Lawmakers echoed the concerns. Late last year, Senator Ron Wyden, Democrat of Oregon and chairman of the Senate Finance Committee, criticized “very powerful healthcare intermediaries” in the generic drug industry. Last month, he and Senator Mike Crapo, Republican of Idaho, outlined ways to limit drug shortages, focusing in part on proposed changes to Medicare payments for sterile injectable drugs.
Dr. Robert Califf, commissioner of the Food and Drug Administration, testified to Congress last year about the limits of the agency’s ability to manage drug shortages, pointing to market dynamics — such as low and declining prices — in the industry of generic drugs.
The chemotherapy drug shortage has become news to lawmakers and the pharmaceutical industry. Cancer specialists were forced to write treatment guidelines that recommended giving low doses to those patients who had a chance of a cure – and withholding them from patients with metastatic disease who wanted to live longer.
The key chemotherapy drugs that have been in shortage, cisplatin and carboplatin, are crucial for treating lung, breast, testicular, ovarian and head and neck cancers. In recent years, prices for both drugs have fallen to about $15 to $20 per dose, even as Intas Pharmaceuticals, an India-based pharmaceutical company, has gained market share.
Intas halted production of the drugs amid quality concerns raised by a surprise FDA inspection in late 2022. That led to larger shortages, which generic drug industry executives pointed to as an example of how the decline pricing and winner-takes-all contracts have increased dependence on fewer drugs. drug manufacturers.
The FTC investigation announced Wednesday focuses on whether concentration among pharmaceutical industry intermediaries “has disincentivised suppliers from competing in generic drug markets.” The agency is accepting public comments as part of its investigation into the deficiencies.
The Association for Accessible Medicines, a trade group for the generic drug industry, praised the FTC for trying to address the issue. David Gaugh, the group’s interim president, said in a statement that it was important for the agency to consider lower generic drug prices, concentration among middleman companies and the decline of manufacturing sites.
“As a result of all this, the risk of drug shortages will only increase without actions to strengthen the long-term sustainability of generic drug manufacturing,” Gaugh said in a statement.
The federal investigation is expected to examine three major group purchasing organizations that contract with generic drug makers to supply drugs to hundreds of customers.
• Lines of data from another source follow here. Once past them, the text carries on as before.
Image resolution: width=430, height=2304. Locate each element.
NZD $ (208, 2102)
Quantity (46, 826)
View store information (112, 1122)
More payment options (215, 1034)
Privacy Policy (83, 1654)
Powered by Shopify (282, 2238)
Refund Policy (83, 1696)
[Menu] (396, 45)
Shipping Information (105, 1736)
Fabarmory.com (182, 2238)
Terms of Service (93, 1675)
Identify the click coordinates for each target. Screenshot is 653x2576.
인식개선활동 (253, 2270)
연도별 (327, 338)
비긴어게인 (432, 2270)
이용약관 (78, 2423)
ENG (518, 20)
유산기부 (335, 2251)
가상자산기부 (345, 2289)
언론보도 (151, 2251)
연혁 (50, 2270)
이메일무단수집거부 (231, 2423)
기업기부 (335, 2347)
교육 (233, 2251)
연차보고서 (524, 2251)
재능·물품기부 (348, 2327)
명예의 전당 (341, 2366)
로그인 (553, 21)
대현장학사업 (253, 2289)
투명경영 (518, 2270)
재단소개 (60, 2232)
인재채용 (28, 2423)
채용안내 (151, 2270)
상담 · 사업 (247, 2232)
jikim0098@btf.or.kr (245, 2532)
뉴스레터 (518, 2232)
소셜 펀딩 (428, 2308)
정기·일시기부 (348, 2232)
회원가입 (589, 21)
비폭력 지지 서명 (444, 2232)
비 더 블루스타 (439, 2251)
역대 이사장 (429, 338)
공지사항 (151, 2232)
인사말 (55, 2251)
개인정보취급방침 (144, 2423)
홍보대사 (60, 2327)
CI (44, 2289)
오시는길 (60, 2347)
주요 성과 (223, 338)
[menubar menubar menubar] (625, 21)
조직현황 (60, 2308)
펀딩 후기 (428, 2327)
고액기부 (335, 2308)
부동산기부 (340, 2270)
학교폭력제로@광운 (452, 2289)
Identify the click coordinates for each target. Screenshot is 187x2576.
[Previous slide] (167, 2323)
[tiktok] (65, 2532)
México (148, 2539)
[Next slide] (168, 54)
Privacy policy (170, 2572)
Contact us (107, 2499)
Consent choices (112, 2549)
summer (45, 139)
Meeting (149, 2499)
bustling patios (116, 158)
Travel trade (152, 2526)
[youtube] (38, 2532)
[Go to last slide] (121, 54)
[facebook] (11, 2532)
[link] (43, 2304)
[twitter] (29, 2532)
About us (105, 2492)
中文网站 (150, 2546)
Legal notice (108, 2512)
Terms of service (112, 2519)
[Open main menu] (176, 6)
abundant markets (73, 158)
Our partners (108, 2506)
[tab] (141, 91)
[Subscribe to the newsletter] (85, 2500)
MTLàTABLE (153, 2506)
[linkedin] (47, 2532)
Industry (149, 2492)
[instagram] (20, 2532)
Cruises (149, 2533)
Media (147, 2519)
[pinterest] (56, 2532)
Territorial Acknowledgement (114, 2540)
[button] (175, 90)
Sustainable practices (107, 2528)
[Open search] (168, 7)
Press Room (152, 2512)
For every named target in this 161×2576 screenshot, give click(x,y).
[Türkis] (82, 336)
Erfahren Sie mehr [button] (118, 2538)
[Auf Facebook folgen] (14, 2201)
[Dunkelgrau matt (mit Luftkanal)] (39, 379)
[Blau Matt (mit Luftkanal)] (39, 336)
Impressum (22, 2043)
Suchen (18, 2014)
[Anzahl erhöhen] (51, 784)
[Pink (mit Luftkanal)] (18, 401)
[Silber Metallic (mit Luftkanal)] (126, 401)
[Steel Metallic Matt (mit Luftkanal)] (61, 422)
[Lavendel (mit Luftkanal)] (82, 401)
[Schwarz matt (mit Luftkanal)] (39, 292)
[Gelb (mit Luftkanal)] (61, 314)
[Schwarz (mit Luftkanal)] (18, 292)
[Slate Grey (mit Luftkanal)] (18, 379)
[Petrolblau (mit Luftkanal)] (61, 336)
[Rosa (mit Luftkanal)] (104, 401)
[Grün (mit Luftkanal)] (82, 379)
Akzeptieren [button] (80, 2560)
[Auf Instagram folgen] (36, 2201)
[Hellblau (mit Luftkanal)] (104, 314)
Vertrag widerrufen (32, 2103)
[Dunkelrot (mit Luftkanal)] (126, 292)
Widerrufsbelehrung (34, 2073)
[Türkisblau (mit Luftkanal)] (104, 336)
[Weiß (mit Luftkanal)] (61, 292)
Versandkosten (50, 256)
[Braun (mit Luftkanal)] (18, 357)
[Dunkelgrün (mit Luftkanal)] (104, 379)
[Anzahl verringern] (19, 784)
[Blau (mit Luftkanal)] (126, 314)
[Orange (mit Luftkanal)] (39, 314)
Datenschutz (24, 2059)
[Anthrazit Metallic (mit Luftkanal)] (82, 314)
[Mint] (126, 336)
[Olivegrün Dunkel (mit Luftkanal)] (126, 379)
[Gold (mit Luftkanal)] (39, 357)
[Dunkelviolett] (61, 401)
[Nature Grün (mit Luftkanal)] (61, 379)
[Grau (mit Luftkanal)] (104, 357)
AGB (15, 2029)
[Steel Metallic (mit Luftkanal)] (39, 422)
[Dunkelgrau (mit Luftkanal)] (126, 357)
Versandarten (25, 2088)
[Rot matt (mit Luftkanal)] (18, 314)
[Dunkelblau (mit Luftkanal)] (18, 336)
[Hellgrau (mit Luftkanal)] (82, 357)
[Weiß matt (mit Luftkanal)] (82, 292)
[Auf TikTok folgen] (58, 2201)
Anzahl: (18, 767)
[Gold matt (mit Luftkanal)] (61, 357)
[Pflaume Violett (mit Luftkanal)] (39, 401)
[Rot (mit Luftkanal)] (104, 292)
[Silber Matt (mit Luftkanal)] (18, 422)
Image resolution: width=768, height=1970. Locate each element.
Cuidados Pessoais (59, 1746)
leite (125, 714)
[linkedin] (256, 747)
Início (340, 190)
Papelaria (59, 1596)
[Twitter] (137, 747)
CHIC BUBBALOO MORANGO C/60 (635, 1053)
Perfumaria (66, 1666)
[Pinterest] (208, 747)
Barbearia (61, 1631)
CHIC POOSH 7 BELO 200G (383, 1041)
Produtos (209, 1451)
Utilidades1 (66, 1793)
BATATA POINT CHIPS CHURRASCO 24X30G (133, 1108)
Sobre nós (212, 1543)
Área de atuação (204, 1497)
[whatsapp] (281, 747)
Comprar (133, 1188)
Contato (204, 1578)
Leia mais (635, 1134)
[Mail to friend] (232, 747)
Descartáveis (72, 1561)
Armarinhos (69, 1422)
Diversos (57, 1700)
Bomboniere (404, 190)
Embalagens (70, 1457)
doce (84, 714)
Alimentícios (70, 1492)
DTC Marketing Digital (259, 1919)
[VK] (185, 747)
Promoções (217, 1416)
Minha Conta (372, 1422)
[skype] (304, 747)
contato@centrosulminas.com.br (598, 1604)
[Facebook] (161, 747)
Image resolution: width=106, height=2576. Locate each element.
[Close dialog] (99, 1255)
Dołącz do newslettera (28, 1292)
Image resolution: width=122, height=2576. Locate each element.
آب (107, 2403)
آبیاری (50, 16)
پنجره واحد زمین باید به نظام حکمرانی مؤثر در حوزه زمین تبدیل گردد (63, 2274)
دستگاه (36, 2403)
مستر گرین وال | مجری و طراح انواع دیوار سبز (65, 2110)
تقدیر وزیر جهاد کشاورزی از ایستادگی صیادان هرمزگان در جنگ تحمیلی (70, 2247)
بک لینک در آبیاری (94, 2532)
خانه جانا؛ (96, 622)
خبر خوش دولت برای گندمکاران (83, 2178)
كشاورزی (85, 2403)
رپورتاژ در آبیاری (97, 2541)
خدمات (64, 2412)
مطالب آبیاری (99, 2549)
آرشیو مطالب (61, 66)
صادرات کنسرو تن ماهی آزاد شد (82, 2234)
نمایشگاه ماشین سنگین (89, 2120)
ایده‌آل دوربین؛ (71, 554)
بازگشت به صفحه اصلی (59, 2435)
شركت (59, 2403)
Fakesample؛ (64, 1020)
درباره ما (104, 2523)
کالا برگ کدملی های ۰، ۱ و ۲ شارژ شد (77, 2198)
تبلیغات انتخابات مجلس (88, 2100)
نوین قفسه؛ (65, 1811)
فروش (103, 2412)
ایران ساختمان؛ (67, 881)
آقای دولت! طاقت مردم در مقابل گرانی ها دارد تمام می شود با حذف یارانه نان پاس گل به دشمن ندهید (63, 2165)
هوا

Todd Ebert, president of the Healthcare Supply Chain Association, which represents the group’s buyers, said the companies provide competitive prices to hospitals and other health care providers as well as a reliable supply of drugs.
“GPOs help stabilize the generic drug market by working with manufacturers on contracts that provide the certainty and predictable demand they need to stay on the market,” Ebert said in a statement. He added that the organization “looks forward to sharing more with the FTC about the critical role of GPOs in addressing the current drug shortage crisis.”
The Healthcare Distributors Alliance, which represents major companies such as McKesson, Cardinal Health and AmerisourceBergen that assess the fees paid to generic drug makers for shipping their drugs, also did not respond to requests for comment.